> Study text:
..............................

Fuckin' Concrete Contemporary Abstract Algebra Introduction
"Reading Fuckin' Abstract Algebra
is a small adventure that one undertakes before doing something
profoundly conventional. Probably this is the most fucked academic
book, but definitely it is the best one to have fun and to learn from."




How to Good-bye Depression: If You Constrict Anus 100 Times Everyday. Malarkey? or Effective Way?
"I think constricting anus 100 times and denting navel 100 times in succession everyday is effective to good-bye depression
and take back youth. You can do so at a boring meeting or in a subway.
I have known 70-year-old man who has practiced it for 20 years. As a
result, he has good complexion and
has grown 20 years younger. His eyes sparkle. He is full of vigor,
happiness and joy. He has neither complained nor born a grudge under
any circumstance. Furthermore, he can make love three times in
succession without drawing out."

..............................

> Data:
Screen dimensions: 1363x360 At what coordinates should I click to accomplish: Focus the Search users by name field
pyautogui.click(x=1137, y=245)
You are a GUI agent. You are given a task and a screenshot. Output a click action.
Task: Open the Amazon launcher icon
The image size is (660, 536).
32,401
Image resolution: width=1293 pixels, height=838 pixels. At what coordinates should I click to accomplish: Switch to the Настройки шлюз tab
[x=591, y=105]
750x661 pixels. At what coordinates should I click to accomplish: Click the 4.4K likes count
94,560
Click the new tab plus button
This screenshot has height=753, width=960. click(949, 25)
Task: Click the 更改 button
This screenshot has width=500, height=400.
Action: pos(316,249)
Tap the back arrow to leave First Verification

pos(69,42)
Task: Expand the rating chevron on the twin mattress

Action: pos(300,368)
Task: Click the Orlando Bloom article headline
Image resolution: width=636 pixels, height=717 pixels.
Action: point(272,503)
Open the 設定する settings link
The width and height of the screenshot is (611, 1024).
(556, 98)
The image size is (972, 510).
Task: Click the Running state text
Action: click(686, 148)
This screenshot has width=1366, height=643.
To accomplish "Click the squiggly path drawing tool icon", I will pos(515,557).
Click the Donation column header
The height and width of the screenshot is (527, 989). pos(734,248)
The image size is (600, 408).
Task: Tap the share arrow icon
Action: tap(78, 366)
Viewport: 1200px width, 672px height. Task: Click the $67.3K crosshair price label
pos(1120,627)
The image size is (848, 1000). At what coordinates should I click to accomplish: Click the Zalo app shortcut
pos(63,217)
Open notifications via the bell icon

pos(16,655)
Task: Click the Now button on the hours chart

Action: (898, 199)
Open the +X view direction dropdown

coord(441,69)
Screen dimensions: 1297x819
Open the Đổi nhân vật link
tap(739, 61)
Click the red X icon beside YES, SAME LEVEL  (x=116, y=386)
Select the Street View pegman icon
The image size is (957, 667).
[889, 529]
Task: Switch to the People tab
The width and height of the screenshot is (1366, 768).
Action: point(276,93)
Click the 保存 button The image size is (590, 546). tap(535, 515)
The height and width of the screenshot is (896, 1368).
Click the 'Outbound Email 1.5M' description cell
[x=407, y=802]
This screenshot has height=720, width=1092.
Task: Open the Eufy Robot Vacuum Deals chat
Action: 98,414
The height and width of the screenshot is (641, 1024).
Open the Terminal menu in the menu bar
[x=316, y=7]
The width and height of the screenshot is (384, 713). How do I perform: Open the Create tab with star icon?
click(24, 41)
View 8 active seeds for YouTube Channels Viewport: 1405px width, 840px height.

..............................

> Brief A: In the book descriptions, how long has the 70-year-old man been practicing the exercise?
> Brief B: Carry on the book descriptions from the point where they stop.
The records have nothing to do with the book descriptions.

> Written answer A: For 20 years.

> Written answer B:
Zen of Farting
"No one knows much about its author, Reepah Gud Wan, who lived before
the 10th century in China and Japan, except that he was a legitimate
Buddhist monk who tired of the inability of his students to grasp the
essence of his teaching. In order to shake them up, he introduced the
Zen of Farting, expecting his students to see the joke, laugh at it,
and then understand his Buddhist teachings better. Unfortunately, they
failed to get the joke--and zen was the result. "






Old Tractors and the Men Who Love Them
"Anyone who has spent more time than they care to admit in the garage
will enjoy noted humorist Roger Welsch's exploration of the do's and
don'ts of tractor restoration. He offers invaluable advice and
discusses resources, tools, shop equipment, and the relationship that
develops between old machines and their owners."



The Stray Shopping Carts of Eastern North America
"Author Julian Montague has created an elaborate classification system
of abandoned shopping carts, accompanied by photographic documentation
of actual stray cart sightings. These sightings include bucolically
littered locations such as the Niagara River Gorge (where many a cart
has been pushed to its untimely death) and mundane settings that look
suspiciously like a suburb near you."



Pride and Prejudice and Zombies: The Classic Regency Romance
"Features the original text of Jane Austen's beloved novel... with all-new scenes of bone crunching zombie action."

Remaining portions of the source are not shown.